Landtagsabgeordnete Annette Watermann-Krass

Forum Gesundheitspolitik

Gesundheit


Günter Garbecht MdL; Bärbel Bas MdB

Wir laden Sie herzlich zu unserem nächsten Sonntagsgespräch ein, und zwar am Sonntag, dem 7. Juli, ab 11.00 Uhr im Bürgerhuas Oelde, Bernhard-Raestrup-Platz 10. Diskutieren Sie mit uns über die Weiterentwicklung des Gesundheitswesens, medizinische Leistung, Kostenentwicklung und Finanzierung. Über die allgemeine Diskussion der Gesundheitspolitik hinaus wollen wir uns mit einem speziellen Thema befassen: Wie sieht das Rettungswesen in der Zukunft aus?

Diskutieren Sie mit

  • Bärbel Bas, MdB, Mitglied im Gesundheitsausschuss des Deutschen Bundestages
  • Günter Gabrecht, MdL, Vorsitzender des Ausschusses für Arbeit, Gesundheit und Soziales

"Neben den Fragen der ärztlichen Versorgung und der Leistungsfähigkeit der Krankenhäuser erreichen uns immer wieder Anfragen zur Zukunftsentwicklung dieses Sektors", so Bernhard Daldrup, SPD-Bundestagskandidat, der gemeinsam mit Thomas Trampe-Brinkmann zu der Veranstaltung einlädt. (Einladung)

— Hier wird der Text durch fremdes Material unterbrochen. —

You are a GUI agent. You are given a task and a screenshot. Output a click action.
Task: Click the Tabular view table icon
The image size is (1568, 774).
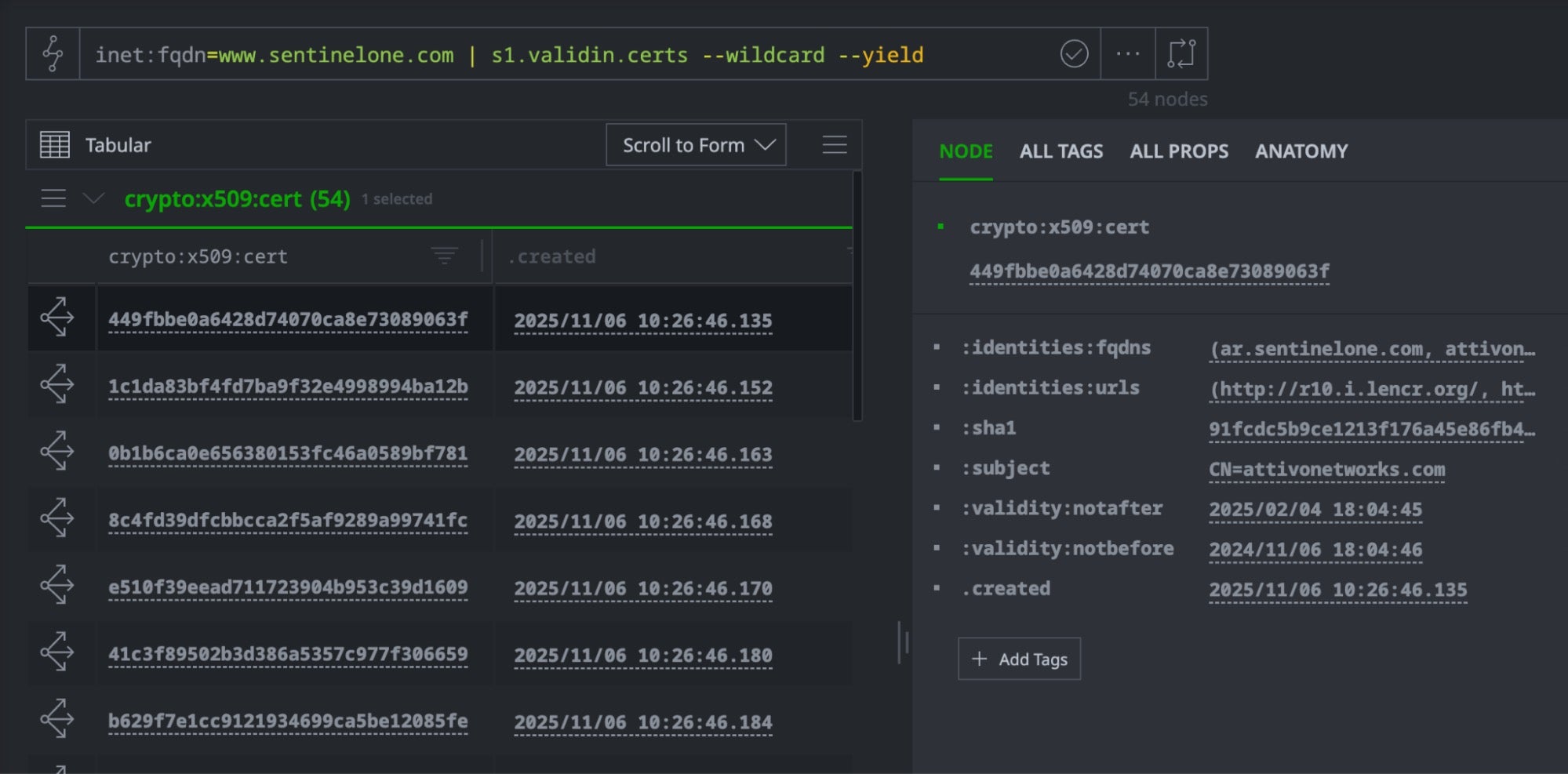(x=55, y=145)
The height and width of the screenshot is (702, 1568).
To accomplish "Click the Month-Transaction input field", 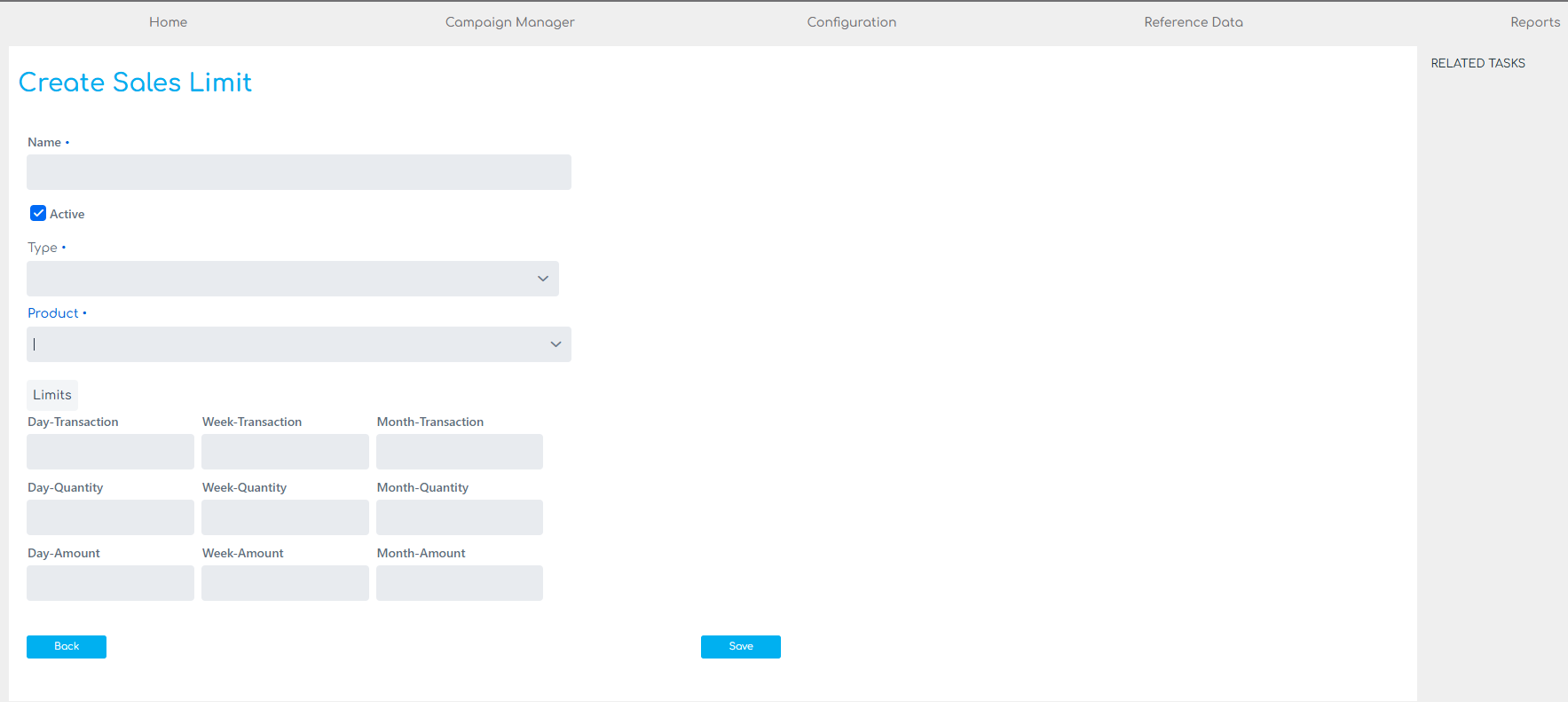I will click(x=459, y=452).
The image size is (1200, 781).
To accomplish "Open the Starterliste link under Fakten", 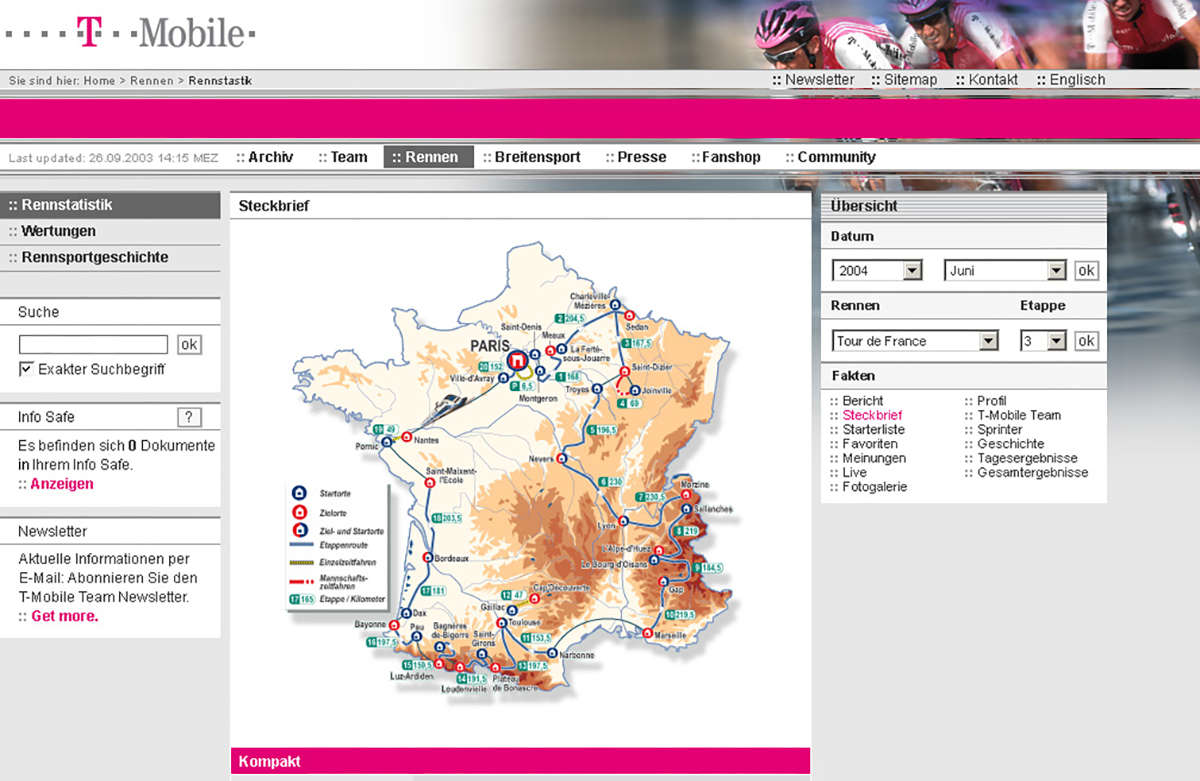I will click(x=873, y=430).
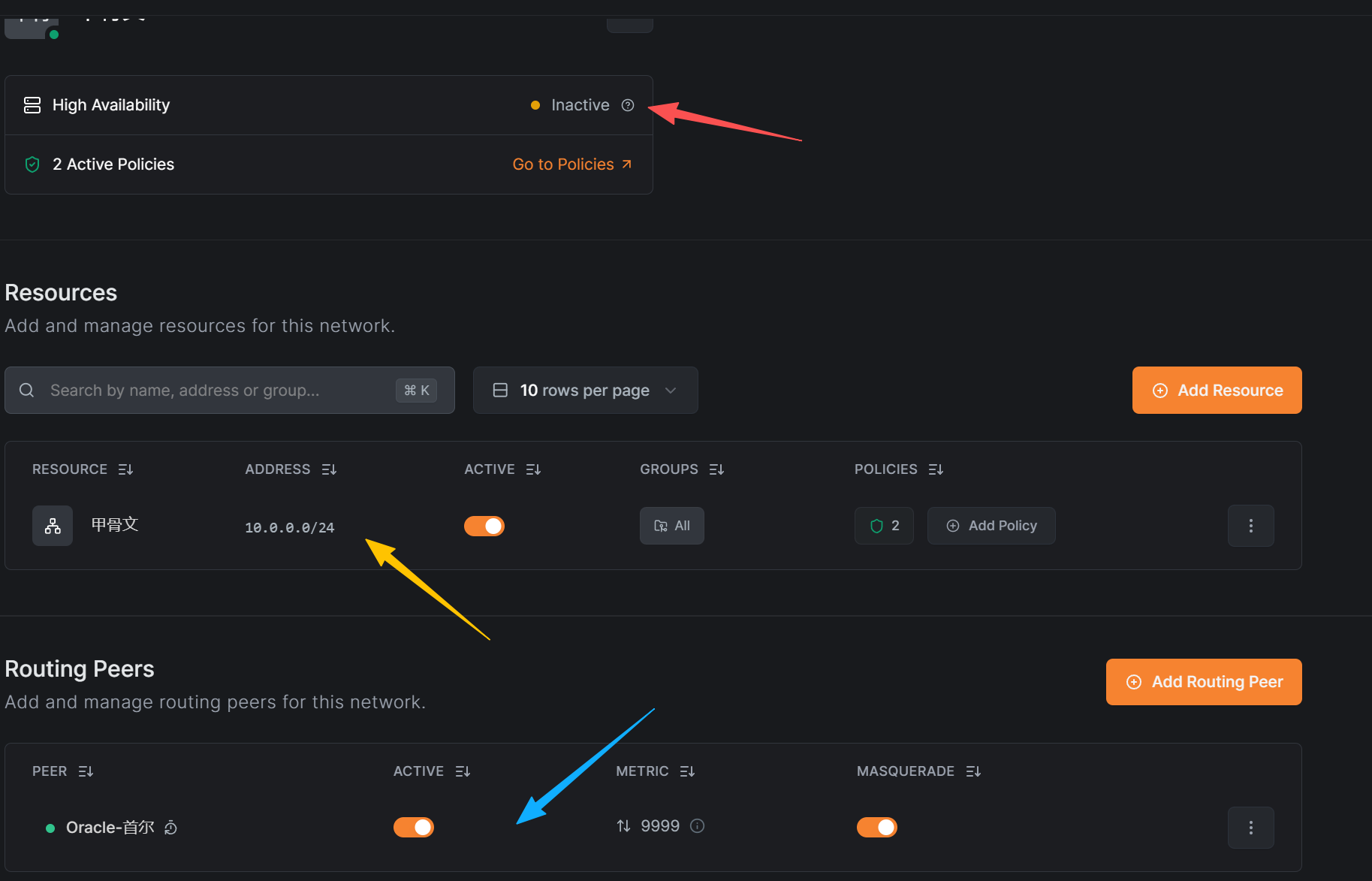Turn off Masquerade for Oracle-首尔 peer
The width and height of the screenshot is (1372, 881).
coord(877,828)
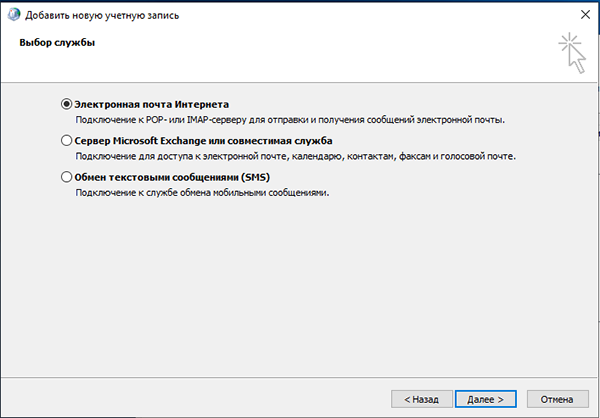Click the empty gray area below the SMS option
This screenshot has height=418, width=600.
coord(298,287)
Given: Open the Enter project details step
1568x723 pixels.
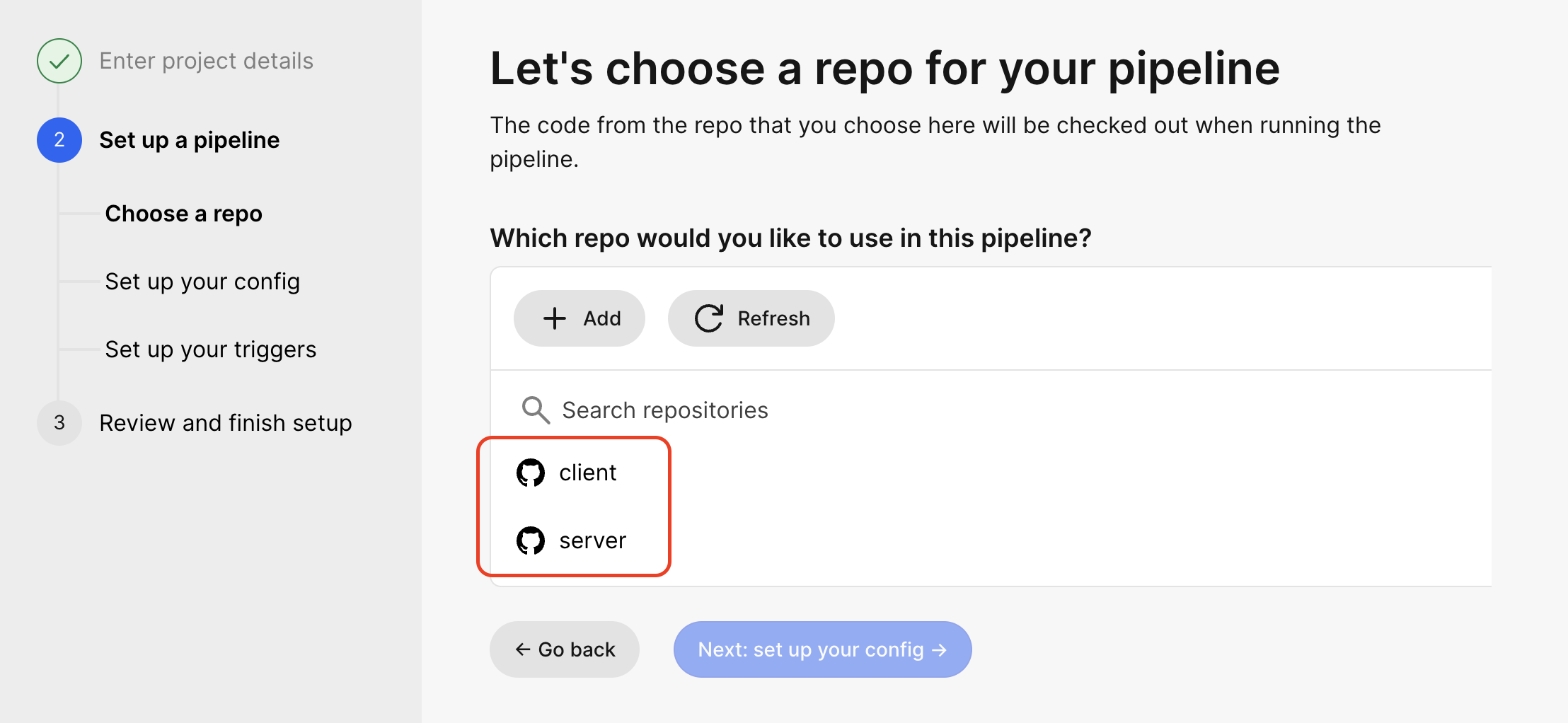Looking at the screenshot, I should [206, 61].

Der Rettungsdienst in Deutschland gehört im weltweiten Vergleich zu den am besten ausgerüsteten und organisierten Systemen der Notfallversorgung. Ein flächendeckendes System von Rettungsleitstellen, bodengebundenen Rettungsmitteln sowie von Rettungshubschraubern steht an allen Tagen des Jahres zur Verfügung. Patienten werden entsprechend ihrer  Bedürftigkeit von Rettungsassistenten und Notärzten versorgt und anschließend in ein Krankenhaus gebracht. Damit ist der Rettungsdienst, neben der ambulanten und der stationären Versorgung von Patienten, eine tragende Säule der Gesundheitsversorgung. 

Allein in Nordrhein-Westfalen nehmen jährlich ca. 1,75 Mio. Menschen Leistungen des Rettungsdienstes in Anspruch und dies mit deutlichen jährlichen Steigerungsraten. Diese Leistungen werden auf der Grundlage des Sozialgesetzbuches (SGB V) von den Krankenkassen vergütet und betragen in NRW pro Kopf und Jahr derzeit ca. 18,60 €.

Trotz dieser Leistungen gibt es Reformbedarf: Qualifikation und Kompetenz des Personals oder die ausreichenden Versorgung mit Notärzten, gerade in ländlichen Gebieten, wird derzeitig heftig diskutiert. Die Aufnahmekapazität der Krankenhäuser und Intensivstationen ist oftmals ausgeschöpft und kann zu einem „Notfalltourismus“ führen, zu Lasten des Patienten.

Zur Weiterentwicklung des Rettungsdienstes hat der Bundestag im Februar das neue Notfallsanitätergesetz beschlossen. Zeitgleich berät der Landtag ein neues Rettungsdienstgesetz  für NRW. Ziel beider Gesetze ist es, die Versorgungsqualität von Notfallpatienten zu erhöhen und den Rettungsdienst zu modernisieren. 

Diesen Prozess der Gesetzgebung wollen wir mit Ihnen diskutieren, um so auch der Politik praxisnahe Erfahrungen an die Hand zu geben.